Esta gratidão é a força motriz de Roony. Cada sessão extra depois do treino, "um hábito raro na idade dele", admite Madsen, é dedicada aos seus entes queridos: "Quero fazer a minha família feliz, quero que o meu pai veja os meus progressos". E aceitou sacrificar parte da sua adolescência pela sua paixão: "Não vejo os meus amigos, mas isso não é um problema. Tenho de guardar a minha energia para o campo. É o meu trabalho".
Nesta quarta-feira, quando Roony Bardghji entrar em campo no Camp Nou com a camisa blaugrana, encontrará os rostos daqueles que o ajudaram a crescer. Em particular, vai reencontrar os seus dois treinadores dos sub-17 e sub-19, agora promovidos à equipa principal, que o viram marcar sete golos em 19 jogos do campeonato durante a sua primeira época com os profissionais do Copenhaga em 2023/24, depois de ter começado nas reservas aos 15 anos.
Mas para Roony, a emoção não se sobrepõe à ambição. O seu sonho é claro desde o primeiro dia na Dinamarca: "O futebol sempre foi a coisa mais importante para mim, porque tenho um sonho, jogar nas maiores ligas do mundo, nos maiores clubes do mundo e um dia ser o melhor jogador do mundo".

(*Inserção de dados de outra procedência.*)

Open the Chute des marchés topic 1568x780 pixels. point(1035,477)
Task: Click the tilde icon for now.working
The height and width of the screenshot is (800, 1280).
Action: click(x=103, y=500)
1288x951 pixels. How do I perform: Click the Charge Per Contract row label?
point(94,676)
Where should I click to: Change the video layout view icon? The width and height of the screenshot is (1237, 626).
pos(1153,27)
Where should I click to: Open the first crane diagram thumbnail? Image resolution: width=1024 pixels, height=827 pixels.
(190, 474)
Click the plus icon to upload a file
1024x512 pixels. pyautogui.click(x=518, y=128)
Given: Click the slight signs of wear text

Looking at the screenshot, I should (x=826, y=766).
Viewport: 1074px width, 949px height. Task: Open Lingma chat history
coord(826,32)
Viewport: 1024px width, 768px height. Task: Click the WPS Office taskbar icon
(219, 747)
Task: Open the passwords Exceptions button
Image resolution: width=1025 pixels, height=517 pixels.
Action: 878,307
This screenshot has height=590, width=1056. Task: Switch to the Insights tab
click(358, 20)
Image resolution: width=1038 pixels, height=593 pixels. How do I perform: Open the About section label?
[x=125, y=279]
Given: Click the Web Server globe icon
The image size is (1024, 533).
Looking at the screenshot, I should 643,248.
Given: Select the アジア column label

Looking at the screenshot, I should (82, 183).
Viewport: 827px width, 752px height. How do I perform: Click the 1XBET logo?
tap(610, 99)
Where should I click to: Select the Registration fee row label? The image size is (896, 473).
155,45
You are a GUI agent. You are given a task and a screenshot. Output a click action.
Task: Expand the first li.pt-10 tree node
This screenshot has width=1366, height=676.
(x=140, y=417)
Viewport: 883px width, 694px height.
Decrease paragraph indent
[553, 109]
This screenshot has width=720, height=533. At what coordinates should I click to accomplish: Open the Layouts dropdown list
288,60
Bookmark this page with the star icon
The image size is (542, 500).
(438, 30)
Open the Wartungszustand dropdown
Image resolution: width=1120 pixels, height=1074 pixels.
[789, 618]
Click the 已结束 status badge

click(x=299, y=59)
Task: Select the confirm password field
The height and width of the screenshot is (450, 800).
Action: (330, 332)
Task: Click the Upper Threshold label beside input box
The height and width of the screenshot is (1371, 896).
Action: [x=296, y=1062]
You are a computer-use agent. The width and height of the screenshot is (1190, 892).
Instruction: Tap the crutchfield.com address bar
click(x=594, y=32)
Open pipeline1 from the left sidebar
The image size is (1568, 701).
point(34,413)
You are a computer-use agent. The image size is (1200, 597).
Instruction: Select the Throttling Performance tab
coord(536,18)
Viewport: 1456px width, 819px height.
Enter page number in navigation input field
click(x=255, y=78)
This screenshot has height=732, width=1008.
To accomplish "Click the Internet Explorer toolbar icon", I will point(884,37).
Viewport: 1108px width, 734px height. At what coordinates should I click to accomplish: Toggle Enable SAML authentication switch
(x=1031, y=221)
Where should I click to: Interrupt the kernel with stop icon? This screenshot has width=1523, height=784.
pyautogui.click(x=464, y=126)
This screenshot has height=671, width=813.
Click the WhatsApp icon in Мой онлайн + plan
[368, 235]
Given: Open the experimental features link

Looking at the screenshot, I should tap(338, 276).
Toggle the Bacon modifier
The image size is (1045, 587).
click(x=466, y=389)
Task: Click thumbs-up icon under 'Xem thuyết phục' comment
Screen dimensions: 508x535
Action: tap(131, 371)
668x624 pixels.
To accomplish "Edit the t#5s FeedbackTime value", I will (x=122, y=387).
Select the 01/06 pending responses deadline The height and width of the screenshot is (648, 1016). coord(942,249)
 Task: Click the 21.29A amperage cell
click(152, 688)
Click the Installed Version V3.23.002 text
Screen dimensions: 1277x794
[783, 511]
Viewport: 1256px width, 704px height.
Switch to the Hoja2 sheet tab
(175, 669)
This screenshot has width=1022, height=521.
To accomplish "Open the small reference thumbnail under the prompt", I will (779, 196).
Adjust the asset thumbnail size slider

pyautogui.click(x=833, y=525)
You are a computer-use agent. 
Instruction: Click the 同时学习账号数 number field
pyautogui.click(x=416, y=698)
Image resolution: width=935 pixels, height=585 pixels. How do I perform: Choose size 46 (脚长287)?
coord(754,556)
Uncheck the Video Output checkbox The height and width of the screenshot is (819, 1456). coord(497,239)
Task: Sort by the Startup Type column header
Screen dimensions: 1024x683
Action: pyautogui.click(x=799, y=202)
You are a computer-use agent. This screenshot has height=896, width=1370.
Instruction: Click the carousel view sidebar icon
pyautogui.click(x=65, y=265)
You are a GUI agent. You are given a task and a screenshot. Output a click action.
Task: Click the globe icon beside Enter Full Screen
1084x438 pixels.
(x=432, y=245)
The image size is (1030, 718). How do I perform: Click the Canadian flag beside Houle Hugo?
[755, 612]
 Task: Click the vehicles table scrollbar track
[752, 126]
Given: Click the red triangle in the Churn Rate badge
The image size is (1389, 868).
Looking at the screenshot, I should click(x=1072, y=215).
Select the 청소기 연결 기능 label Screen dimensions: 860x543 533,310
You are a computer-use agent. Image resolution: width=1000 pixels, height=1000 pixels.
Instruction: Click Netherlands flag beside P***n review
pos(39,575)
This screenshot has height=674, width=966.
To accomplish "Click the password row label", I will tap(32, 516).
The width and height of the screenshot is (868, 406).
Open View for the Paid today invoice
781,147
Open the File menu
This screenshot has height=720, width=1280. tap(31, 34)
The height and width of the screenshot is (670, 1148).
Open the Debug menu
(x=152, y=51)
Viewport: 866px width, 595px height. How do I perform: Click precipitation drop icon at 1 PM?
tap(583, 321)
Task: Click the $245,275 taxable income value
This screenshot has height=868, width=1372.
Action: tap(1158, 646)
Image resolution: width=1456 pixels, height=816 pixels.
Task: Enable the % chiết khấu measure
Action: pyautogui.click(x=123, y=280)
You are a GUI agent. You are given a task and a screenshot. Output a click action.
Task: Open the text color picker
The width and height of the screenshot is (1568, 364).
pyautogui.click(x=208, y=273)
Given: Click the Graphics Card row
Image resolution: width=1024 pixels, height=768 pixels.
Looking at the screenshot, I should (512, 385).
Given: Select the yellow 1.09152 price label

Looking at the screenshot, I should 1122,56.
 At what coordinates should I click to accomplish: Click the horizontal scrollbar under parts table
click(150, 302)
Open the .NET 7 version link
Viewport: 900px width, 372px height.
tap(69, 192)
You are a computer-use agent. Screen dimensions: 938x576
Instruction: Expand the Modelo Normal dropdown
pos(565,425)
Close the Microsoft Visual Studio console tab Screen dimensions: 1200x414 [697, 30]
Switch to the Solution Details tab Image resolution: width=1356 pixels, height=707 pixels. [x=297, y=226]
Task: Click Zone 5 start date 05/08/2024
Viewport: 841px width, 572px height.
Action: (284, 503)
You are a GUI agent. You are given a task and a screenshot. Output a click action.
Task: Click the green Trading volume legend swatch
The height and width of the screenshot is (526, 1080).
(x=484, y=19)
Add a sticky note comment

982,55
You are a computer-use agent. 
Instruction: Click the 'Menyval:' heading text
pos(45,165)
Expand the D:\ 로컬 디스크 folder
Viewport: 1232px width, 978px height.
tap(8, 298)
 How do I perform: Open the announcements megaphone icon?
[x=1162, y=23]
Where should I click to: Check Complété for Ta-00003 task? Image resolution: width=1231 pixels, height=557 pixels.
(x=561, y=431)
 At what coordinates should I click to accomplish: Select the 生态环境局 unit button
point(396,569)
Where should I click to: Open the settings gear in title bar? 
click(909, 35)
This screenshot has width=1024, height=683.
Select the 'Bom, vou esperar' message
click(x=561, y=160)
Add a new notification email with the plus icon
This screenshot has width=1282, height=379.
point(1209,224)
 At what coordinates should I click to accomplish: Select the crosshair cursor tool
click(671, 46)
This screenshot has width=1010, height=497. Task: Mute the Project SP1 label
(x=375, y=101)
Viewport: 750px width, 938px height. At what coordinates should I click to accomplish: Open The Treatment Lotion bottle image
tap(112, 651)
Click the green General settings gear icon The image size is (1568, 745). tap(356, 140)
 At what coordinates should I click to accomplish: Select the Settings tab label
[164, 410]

Depois de ter duvidado da realização do seu sonho quando uma grave lesão no joelho o afastou durante mais de um ano na época passada, o jogador mais jovem de sempre do Copenhaga espera agora brilhar no relvado de um estádio que viu tantas vezes na televisão da sua sala. O "Messi sueco" já não se limita a copiar o seu ídolo, está agora a escrever a sua própria história.